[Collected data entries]
────
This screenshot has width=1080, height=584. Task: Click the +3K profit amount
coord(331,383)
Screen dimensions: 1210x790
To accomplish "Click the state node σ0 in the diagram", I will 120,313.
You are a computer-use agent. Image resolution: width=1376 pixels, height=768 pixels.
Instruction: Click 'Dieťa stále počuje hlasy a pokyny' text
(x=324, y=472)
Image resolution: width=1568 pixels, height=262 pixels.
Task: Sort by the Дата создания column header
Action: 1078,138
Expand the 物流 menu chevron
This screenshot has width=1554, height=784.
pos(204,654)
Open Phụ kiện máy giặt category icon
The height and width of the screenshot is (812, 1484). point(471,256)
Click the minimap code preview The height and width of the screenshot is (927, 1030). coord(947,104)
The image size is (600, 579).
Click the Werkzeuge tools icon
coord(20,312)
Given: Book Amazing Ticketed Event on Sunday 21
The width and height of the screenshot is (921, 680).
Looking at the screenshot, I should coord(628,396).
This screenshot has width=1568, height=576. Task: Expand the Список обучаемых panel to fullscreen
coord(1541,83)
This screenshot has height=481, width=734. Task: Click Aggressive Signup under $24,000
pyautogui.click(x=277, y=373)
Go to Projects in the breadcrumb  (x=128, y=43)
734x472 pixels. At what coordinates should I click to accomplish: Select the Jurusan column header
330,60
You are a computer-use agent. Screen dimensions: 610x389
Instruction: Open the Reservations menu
────
■ **TASK BRIEF**
Review the entries above and return every line where "dimensions" appears.

■ **WRITTEN RESPONSE**
Screen dimensions: 1210x790
You are a computer-use agent. Screen dimensions: 610x389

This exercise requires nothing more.